Oscillations in mechanical systems reflect the stress-strain states (SSS) resulting from external and internal factors that may result in displacement or deformation of a critical part.
We are able to assess the degree to which such factors influence the critical object’s performance through vibration and oscillation parameters.
However, widely-spread amplitude analysis is a simple approximation of an average SSS assessment and therefore does not produce full information about the object.
In reality, each point of the observed object oscillates along a hodograph (elliptic trajectory) at each frequency of the observed spectrum (superposition) of oscillations, in full accordance with the classical mechanics laws for elastic continuums. This also refers to stress (Lamé theorem) and strain (Cauchy stress tensor).
Stress reflects the kinetic energy of impacts whereas strain – the potential energy of the resistance of the elastic continuum to these impacts. This holds true for the full spectrum of observed frequencies.
The sum total of kinetic (Еkin) and potential (Еpot) energy determines the perturbed level of the object (ЕΣ) which must be evaluated (to be subject to diagnostics from the standpoint of operational danger) and eliminated. This is why vibration diagnostics and vibration regulation (dynamic balancing) are performed.

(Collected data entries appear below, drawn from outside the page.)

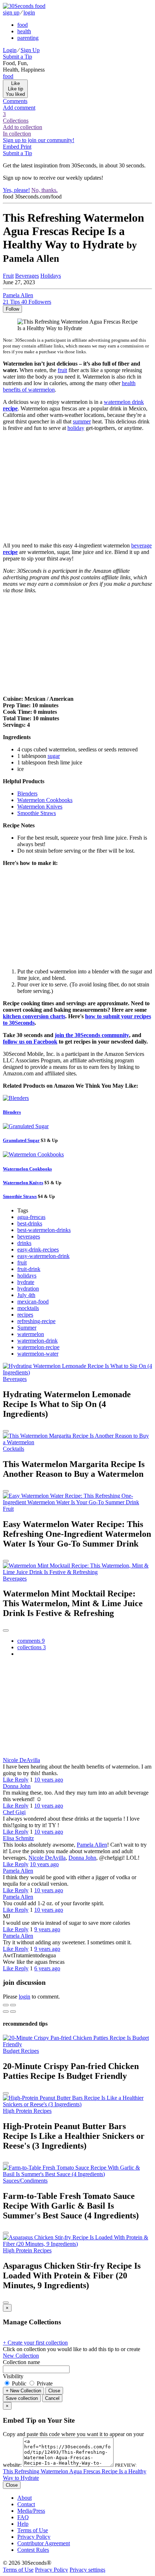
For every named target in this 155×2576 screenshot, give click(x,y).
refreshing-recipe (36, 1321)
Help (22, 2524)
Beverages (27, 276)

By measuring the time-space (vector-phase) diagnostic 3D parameters of oscillations in the form of a 4D-hodograph spectrum, one may quantitatively evaluate the perturbed level through total energy ЕΣ which is proportionate to the area of the hodograph at each diagnostic frequency.
A mechanical system which functions properly in compliance with the design has minimum ЕΣ and any levels in excess of the relative design (proper) level of oscillations are evidence of potential failure, which must be subject to diagnostics. Then statistical levels of critical diagnostic parameters can be known which, if exceeded, pose the risk of failures and accidents.